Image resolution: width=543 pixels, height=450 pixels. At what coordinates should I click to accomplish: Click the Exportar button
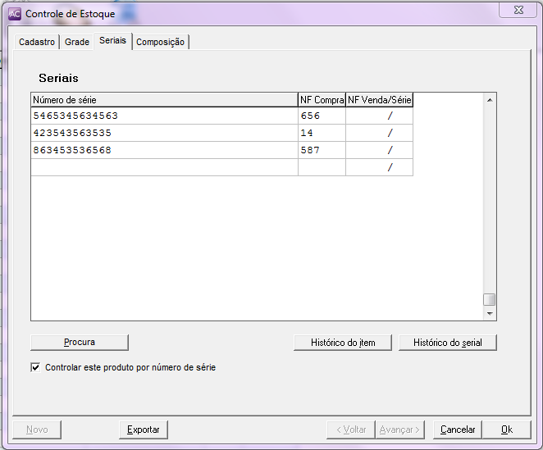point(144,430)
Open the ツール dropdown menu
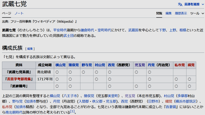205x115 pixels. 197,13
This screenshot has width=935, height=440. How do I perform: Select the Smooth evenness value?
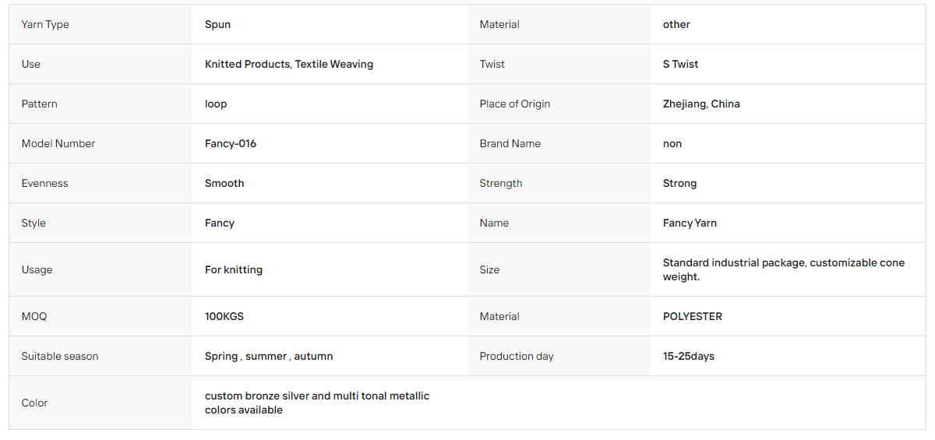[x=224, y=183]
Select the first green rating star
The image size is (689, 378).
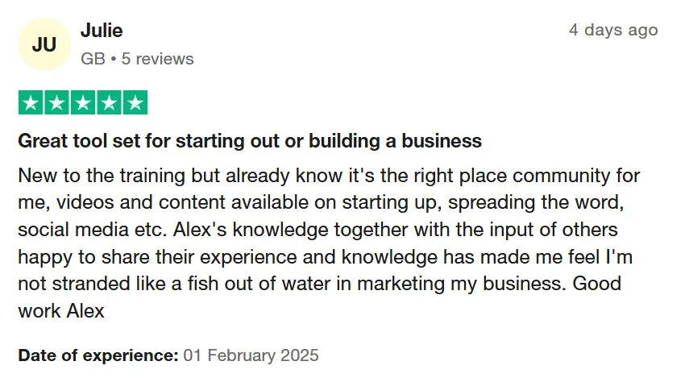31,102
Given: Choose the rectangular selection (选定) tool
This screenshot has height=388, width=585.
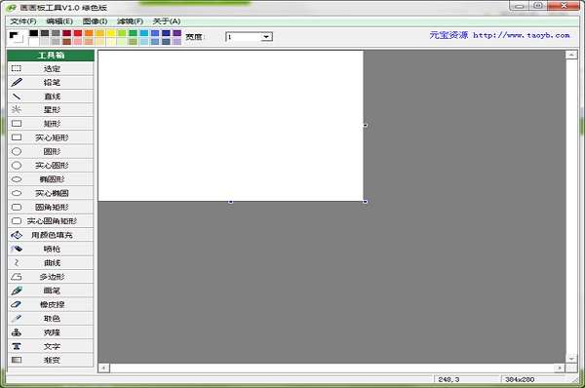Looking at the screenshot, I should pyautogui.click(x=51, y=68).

§

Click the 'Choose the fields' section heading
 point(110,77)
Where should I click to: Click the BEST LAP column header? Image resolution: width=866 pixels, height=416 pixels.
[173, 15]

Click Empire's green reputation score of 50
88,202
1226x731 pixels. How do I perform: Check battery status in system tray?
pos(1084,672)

§

• Activity: Starting at the line above with "Image resolution: width=543", output every line exactly up to and including the line with "Select the first green rating star", but none of the pictures.

• Solution for this problem:
Image resolution: width=543 pixels, height=450 pixels. At what coordinates should I click to accomplish: Click the Exportar button
point(144,430)
Open the ツール dropdown menu
205x115 pixels. 197,13
This screenshot has width=935, height=440. How do I perform: Select the Smooth evenness value?
[x=224, y=183]
Select the first green rating star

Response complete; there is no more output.